Neem nou peppa big. Een werkelijk hondsbrutaal varken die helemaal niet zo aardig is voor dr broertje. Of brandweerman Sam met die onopgevoede Norbert Puk. Stuur Norbert weg, dan kan Sam van zn ouwe dag gaan genieten. Of over Fornite, kan ook nog. Ben ik stiekem behooooorlijk goed in geworden. Het bouwen is nog wel een puntje, werk ik aan. Ik weet ook nog steeds niet welke wapens nou voor ver weg zijn en welke voor dichtbij zijn. Maar dat maakt helemaal niet zo veel uit. Ik word tegenwoordig in mijn eentje al tweede.
‘Vieze kant, lekkere kant’, spelen we dagelijks. Helemaal de shit. Komt me mn neus uit. Zodra ik op ‘lekker’ sta, roepen ze standaard, welk kind dan ook, witlof. Nou, dat vind ik dus echt niet te nassen. Dus moet ik hollen. En die kinderen van tegenwoordig zijn kei snel. Dus ben ik hem. Zodra ik hem ben, hebben ze ineens alles nog nooit gegeten (dan mag je oversteken zonder dat je getikt kunt worden) òf ze lusten ineens alles. Dus, roep ik gewoon ‘kak’, dan steken zij ‘gratis’ over naar de vieze kant en dan zeg ik ijs en zet ik alles op alles om er één te pakken te krijgen.

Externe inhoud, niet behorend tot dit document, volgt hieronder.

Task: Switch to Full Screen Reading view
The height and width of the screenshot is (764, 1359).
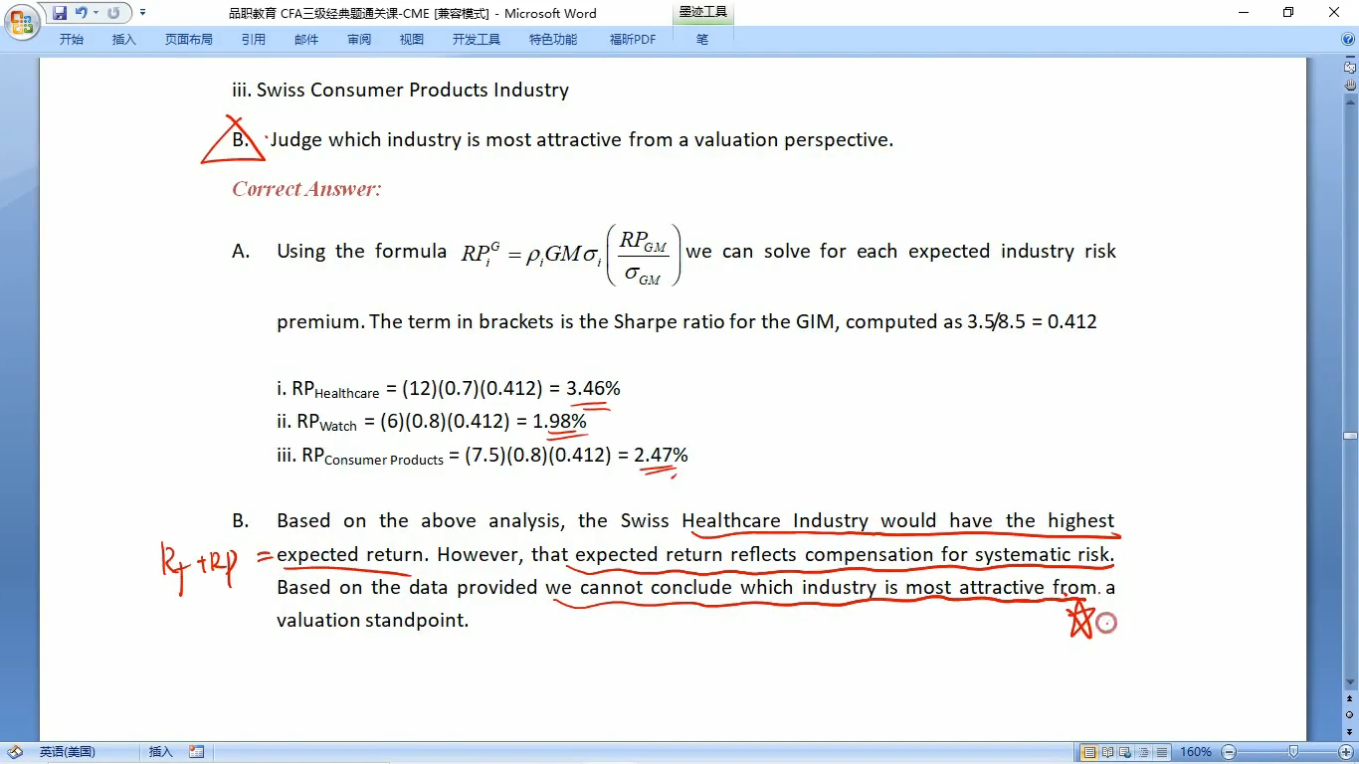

Over nerfs, zou ik het ook nog kunnen hebben. Van die pistolen met pijltjes. Nou heb ik laatst uit betrouwbare bronnen, ik noem geen namen *Romes*, vernomen dat die dingen zeer doen. Het was zo. Nerfoorlog in huize Vliet Vlieland. Tijn en ik, tegen papa. Abel rende het vuur uit zn sloffen om beide teams van pijltjes te voorzien en de meisjes krijste de longen uit hun lijf. Sorry meisjes, ben even druk. Tijn en ik blijken beter in fortnite dan met echte pijlen schieten. Hij zat vooral verstopt tussen de bank en de verwarming met een kussen op zn hoofd en ik schoot de pijlen stuk voor stuk de luxaflex in. Dat moest anders. Ons oorlogsgebied werd vergroot. Tijn en ik verkaste naar boven. Met de gedachte dat papa er dan wel achteraan zou komen. Tijn lag al onder ons bed en papa stond verstopt in de gangkast met het idee dat we wel terug zouden komen. Ik was halverwege blijven steken. Abel had ondertussen het zweet op zn bovenlip en de meisjes waren bedaard en vroegen zich af wat papa nou in de kast deed. En net toen ik dacht nou, naar beneden dan maar. Stak Romes zn kop om het muurtje en ik schoot. En in plaats dat ik nu de kapstok in schoot, raakte ik hem VOL in zn oog. Aiiiii. Doodste stilte. Ik wist, dit is niet het moment om te lachen, maar ik had al gelijk zoon kei goeie grap bedacht. Maar nee. Niet nu. Dat zou me Mn voortanden kosten. Papa moest effe naar buiten. De oorlog was voorbij. We hebben het nooit hard op gezegd, maar ik denk dat we wel weten wie er gewonnen hebben 😏.
En de grap? Die heb ik hem later alsnog, hinnikend, verteld. Want he ‘die zag je niet aankomen he’.